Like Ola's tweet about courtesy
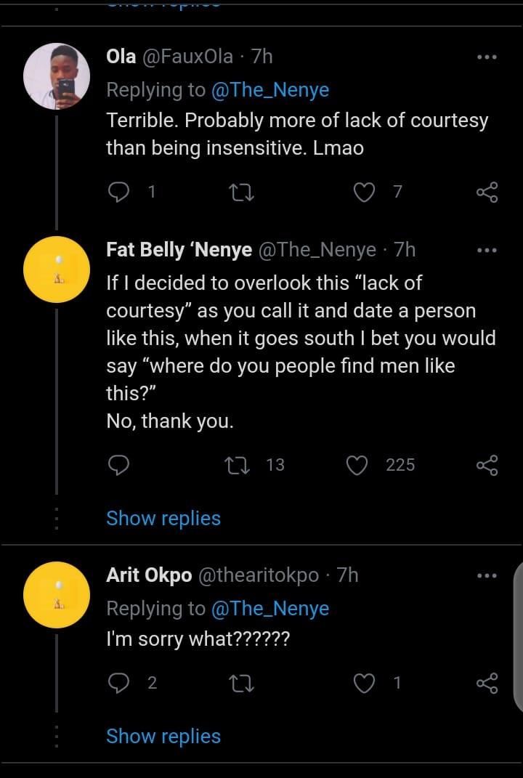Screen dimensions: 523x778 click(x=363, y=192)
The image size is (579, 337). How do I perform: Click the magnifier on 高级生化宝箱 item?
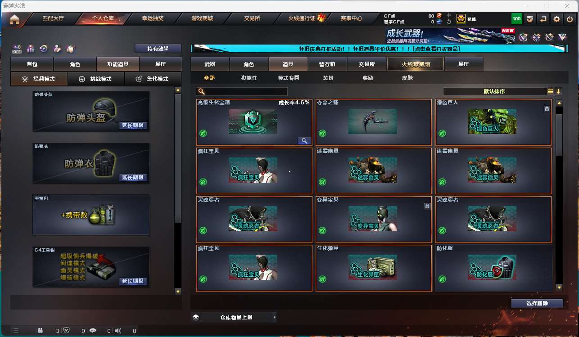pos(304,141)
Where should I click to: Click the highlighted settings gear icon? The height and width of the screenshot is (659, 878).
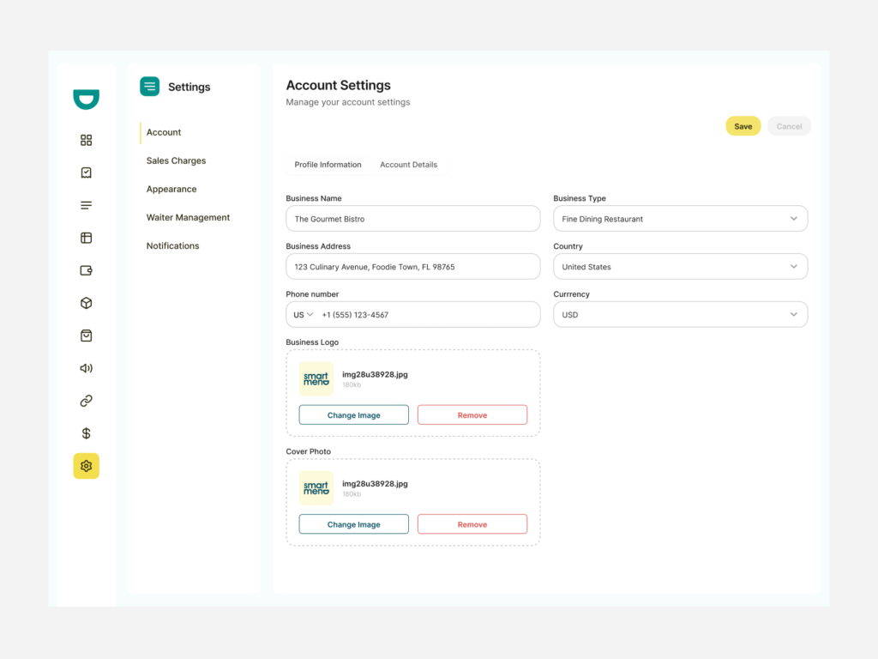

+ + +

*TASK DIRECTIONS*: The required response consists solely of the lines from the line containing "The image size" through the end of the listing, both ends included, copied exactly without pictures.

*TASK SOLUTION*:
The image size is (579, 337). How do I perform: Click the magnifier on 高级生化宝箱 item?
pos(304,141)
Where should I click to: Click the highlighted settings gear icon? The height and width of the screenshot is (659, 878).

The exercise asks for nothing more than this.